◆ REQUIRED TASK
Rewrite the records below, replacing every occurrence of "computer-use agent" with "screen assistant" and keeping everything else the same.

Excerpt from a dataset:
(begin)
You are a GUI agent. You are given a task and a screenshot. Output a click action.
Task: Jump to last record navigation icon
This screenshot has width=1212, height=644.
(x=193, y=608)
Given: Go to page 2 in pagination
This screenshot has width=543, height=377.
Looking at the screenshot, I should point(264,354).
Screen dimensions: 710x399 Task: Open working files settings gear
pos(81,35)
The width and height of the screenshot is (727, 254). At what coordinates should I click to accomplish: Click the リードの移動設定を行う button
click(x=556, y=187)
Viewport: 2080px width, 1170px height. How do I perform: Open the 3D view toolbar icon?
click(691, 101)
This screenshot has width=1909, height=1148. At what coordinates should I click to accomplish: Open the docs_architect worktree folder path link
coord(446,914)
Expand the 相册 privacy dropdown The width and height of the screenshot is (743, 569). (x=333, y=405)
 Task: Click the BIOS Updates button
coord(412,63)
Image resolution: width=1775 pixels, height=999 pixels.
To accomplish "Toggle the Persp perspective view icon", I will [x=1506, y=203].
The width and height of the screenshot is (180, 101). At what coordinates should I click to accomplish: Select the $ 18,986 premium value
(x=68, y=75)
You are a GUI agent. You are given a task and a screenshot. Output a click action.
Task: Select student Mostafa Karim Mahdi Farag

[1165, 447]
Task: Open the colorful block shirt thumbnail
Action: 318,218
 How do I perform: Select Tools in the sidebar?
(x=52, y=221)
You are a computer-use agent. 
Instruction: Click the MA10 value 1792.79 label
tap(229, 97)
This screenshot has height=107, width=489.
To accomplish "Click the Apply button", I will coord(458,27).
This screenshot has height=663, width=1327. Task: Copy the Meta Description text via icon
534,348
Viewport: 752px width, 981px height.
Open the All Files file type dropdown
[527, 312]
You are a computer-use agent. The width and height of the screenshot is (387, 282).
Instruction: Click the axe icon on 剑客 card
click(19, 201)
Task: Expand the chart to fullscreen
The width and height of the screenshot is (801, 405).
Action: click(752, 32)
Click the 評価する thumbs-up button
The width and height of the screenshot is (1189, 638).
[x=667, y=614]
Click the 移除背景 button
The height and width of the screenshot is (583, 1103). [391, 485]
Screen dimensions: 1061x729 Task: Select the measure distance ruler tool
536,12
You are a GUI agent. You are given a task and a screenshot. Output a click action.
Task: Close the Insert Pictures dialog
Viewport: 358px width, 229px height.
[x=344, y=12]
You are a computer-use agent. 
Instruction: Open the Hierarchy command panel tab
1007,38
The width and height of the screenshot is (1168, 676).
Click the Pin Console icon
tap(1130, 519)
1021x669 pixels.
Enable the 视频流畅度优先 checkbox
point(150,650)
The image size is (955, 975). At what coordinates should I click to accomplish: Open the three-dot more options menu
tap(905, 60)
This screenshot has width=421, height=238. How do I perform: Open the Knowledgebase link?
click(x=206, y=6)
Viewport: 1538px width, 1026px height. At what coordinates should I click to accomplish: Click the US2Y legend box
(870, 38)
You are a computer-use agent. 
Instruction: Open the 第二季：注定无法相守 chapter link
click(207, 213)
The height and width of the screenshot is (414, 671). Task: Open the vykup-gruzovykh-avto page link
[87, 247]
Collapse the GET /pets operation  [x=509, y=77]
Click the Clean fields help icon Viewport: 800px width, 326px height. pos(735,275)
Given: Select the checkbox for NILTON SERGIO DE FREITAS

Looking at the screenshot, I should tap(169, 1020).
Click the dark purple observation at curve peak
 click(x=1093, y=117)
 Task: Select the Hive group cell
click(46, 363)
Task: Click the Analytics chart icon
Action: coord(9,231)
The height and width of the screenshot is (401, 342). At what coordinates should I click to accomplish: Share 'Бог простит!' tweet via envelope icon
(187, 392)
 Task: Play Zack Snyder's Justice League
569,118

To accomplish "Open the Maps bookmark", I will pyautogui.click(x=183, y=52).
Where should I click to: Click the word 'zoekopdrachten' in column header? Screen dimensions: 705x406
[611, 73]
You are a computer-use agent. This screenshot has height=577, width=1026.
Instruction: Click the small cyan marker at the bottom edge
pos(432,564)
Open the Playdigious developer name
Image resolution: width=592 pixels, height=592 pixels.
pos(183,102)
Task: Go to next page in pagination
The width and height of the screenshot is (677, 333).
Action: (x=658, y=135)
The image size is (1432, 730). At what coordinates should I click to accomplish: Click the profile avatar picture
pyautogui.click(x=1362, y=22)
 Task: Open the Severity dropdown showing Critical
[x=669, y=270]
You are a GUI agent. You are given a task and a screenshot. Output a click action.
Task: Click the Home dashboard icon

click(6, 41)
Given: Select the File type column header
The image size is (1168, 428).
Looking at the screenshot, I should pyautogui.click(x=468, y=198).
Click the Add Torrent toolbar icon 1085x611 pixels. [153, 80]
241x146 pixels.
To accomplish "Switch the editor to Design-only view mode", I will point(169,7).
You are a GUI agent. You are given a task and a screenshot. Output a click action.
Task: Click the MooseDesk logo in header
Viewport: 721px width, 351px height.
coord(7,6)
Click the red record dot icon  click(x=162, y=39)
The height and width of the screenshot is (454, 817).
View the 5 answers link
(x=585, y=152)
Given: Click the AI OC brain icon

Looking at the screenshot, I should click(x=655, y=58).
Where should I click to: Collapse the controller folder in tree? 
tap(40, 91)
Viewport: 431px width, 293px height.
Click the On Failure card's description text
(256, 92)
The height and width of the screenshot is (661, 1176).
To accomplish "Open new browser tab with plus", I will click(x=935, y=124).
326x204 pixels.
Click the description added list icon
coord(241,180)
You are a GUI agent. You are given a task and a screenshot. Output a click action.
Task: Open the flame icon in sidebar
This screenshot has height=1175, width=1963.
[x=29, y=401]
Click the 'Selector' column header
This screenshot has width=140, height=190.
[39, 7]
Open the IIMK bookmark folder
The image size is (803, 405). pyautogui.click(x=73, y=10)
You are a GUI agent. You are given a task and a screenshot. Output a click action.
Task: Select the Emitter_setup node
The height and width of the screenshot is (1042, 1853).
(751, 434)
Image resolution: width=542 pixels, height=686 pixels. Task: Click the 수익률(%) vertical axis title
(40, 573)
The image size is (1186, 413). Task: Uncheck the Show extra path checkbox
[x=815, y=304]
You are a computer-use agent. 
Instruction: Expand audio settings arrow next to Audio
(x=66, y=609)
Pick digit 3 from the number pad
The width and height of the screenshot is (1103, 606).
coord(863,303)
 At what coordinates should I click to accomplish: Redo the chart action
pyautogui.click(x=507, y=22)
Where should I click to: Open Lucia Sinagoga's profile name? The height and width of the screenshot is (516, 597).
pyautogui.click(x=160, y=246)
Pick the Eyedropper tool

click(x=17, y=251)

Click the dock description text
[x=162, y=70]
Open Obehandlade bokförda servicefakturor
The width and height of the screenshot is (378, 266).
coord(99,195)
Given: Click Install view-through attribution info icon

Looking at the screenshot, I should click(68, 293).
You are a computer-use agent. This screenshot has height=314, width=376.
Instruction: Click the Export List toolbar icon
(end)
◆ RESPONSE
You are a GUI agent. You are given a task and a screenshot. Output a click action.
Task: Jump to last record navigation icon
This screenshot has width=1212, height=644.
(x=193, y=608)
Given: Go to page 2 in pagination
This screenshot has width=543, height=377.
Looking at the screenshot, I should point(264,354).
Screen dimensions: 710x399 Task: Open working files settings gear
pos(81,35)
The width and height of the screenshot is (727, 254). At what coordinates should I click to accomplish: Click the リードの移動設定を行う button
click(x=556, y=187)
Viewport: 2080px width, 1170px height. How do I perform: Open the 3D view toolbar icon?
click(691, 101)
This screenshot has width=1909, height=1148. At what coordinates should I click to accomplish: Open the docs_architect worktree folder path link
coord(446,914)
Expand the 相册 privacy dropdown The width and height of the screenshot is (743, 569). (x=333, y=405)
 Task: Click the BIOS Updates button
coord(412,63)
Image resolution: width=1775 pixels, height=999 pixels.
To accomplish "Toggle the Persp perspective view icon", I will [x=1506, y=203].
The width and height of the screenshot is (180, 101). At what coordinates should I click to accomplish: Select the $ 18,986 premium value
(x=68, y=75)
You are a GUI agent. You are given a task and a screenshot. Output a click action.
Task: Select student Mostafa Karim Mahdi Farag

[1165, 447]
Task: Open the colorful block shirt thumbnail
Action: 318,218
 How do I perform: Select Tools in the sidebar?
(x=52, y=221)
You are a screen assistant. 
Instruction: Click the MA10 value 1792.79 label
tap(229, 97)
This screenshot has height=107, width=489.
To accomplish "Click the Apply button", I will coord(458,27).
This screenshot has height=663, width=1327. Task: Copy the Meta Description text via icon
534,348
Viewport: 752px width, 981px height.
Open the All Files file type dropdown
[527, 312]
You are a screen assistant. The width and height of the screenshot is (387, 282).
Instruction: Click the axe icon on 剑客 card
click(19, 201)
Task: Expand the chart to fullscreen
The width and height of the screenshot is (801, 405).
Action: click(752, 32)
Click the 評価する thumbs-up button
The width and height of the screenshot is (1189, 638).
[x=667, y=614]
Click the 移除背景 button
The height and width of the screenshot is (583, 1103). [391, 485]
Screen dimensions: 1061x729 Task: Select the measure distance ruler tool
536,12
You are a GUI agent. You are given a task and a screenshot. Output a click action.
Task: Close the Insert Pictures dialog
Viewport: 358px width, 229px height.
[x=344, y=12]
You are a screen assistant. 
Instruction: Open the Hierarchy command panel tab
1007,38
The width and height of the screenshot is (1168, 676).
Click the Pin Console icon
tap(1130, 519)
1021x669 pixels.
Enable the 视频流畅度优先 checkbox
point(150,650)
The image size is (955, 975). At what coordinates should I click to accomplish: Open the three-dot more options menu
tap(905, 60)
This screenshot has width=421, height=238. How do I perform: Open the Knowledgebase link?
click(x=206, y=6)
Viewport: 1538px width, 1026px height. At what coordinates should I click to accomplish: Click the US2Y legend box
(870, 38)
You are a screen assistant. 
Instruction: Open the 第二季：注定无法相守 chapter link
click(207, 213)
The height and width of the screenshot is (414, 671). Task: Open the vykup-gruzovykh-avto page link
[87, 247]
Collapse the GET /pets operation  [x=509, y=77]
Click the Clean fields help icon Viewport: 800px width, 326px height. pos(735,275)
Given: Select the checkbox for NILTON SERGIO DE FREITAS

Looking at the screenshot, I should tap(169, 1020).
Click the dark purple observation at curve peak
 click(x=1093, y=117)
 Task: Select the Hive group cell
click(46, 363)
Task: Click the Analytics chart icon
Action: coord(9,231)
The height and width of the screenshot is (401, 342). At what coordinates should I click to accomplish: Share 'Бог простит!' tweet via envelope icon
(187, 392)
 Task: Play Zack Snyder's Justice League
569,118

To accomplish "Open the Maps bookmark", I will pyautogui.click(x=183, y=52).
Where should I click to: Click the word 'zoekopdrachten' in column header? Screen dimensions: 705x406
[611, 73]
You are a screen assistant. This screenshot has height=577, width=1026.
Instruction: Click the small cyan marker at the bottom edge
pos(432,564)
Open the Playdigious developer name
Image resolution: width=592 pixels, height=592 pixels.
pos(183,102)
Task: Go to next page in pagination
The width and height of the screenshot is (677, 333).
Action: (x=658, y=135)
The image size is (1432, 730). At what coordinates should I click to accomplish: Click the profile avatar picture
pyautogui.click(x=1362, y=22)
 Task: Open the Severity dropdown showing Critical
[x=669, y=270]
You are a GUI agent. You are given a task and a screenshot. Output a click action.
Task: Click the Home dashboard icon

click(6, 41)
Given: Select the File type column header
The image size is (1168, 428).
Looking at the screenshot, I should pyautogui.click(x=468, y=198).
Click the Add Torrent toolbar icon 1085x611 pixels. [153, 80]
241x146 pixels.
To accomplish "Switch the editor to Design-only view mode", I will point(169,7).
You are a GUI agent. You are given a task and a screenshot. Output a click action.
Task: Click the MooseDesk logo in header
Viewport: 721px width, 351px height.
coord(7,6)
Click the red record dot icon  click(x=162, y=39)
The height and width of the screenshot is (454, 817).
View the 5 answers link
(x=585, y=152)
Given: Click the AI OC brain icon

Looking at the screenshot, I should click(x=655, y=58).
Where should I click to: Collapse the controller folder in tree? 
tap(40, 91)
Viewport: 431px width, 293px height.
Click the On Failure card's description text
(256, 92)
The height and width of the screenshot is (661, 1176).
To accomplish "Open new browser tab with plus", I will click(x=935, y=124).
326x204 pixels.
Click the description added list icon
coord(241,180)
You are a GUI agent. You are given a task and a screenshot. Output a click action.
Task: Open the flame icon in sidebar
This screenshot has height=1175, width=1963.
[x=29, y=401]
Click the 'Selector' column header
This screenshot has width=140, height=190.
[39, 7]
Open the IIMK bookmark folder
The image size is (803, 405). pyautogui.click(x=73, y=10)
You are a GUI agent. You are given a task and a screenshot. Output a click action.
Task: Select the Emitter_setup node
The height and width of the screenshot is (1042, 1853).
(751, 434)
Image resolution: width=542 pixels, height=686 pixels. Task: Click the 수익률(%) vertical axis title
(40, 573)
The image size is (1186, 413). Task: Uncheck the Show extra path checkbox
[x=815, y=304]
You are a screen assistant. 
Instruction: Expand audio settings arrow next to Audio
(x=66, y=609)
Pick digit 3 from the number pad
The width and height of the screenshot is (1103, 606).
coord(863,303)
 At what coordinates should I click to accomplish: Redo the chart action
pyautogui.click(x=507, y=22)
Where should I click to: Open Lucia Sinagoga's profile name? The height and width of the screenshot is (516, 597).
pyautogui.click(x=160, y=246)
Pick the Eyedropper tool

click(x=17, y=251)

Click the dock description text
[x=162, y=70]
Open Obehandlade bokförda servicefakturor
The width and height of the screenshot is (378, 266).
coord(99,195)
Given: Click Install view-through attribution info icon

Looking at the screenshot, I should click(68, 293).
You are a screen assistant. This screenshot has height=314, width=376.
Instruction: Click the Export List toolbar icon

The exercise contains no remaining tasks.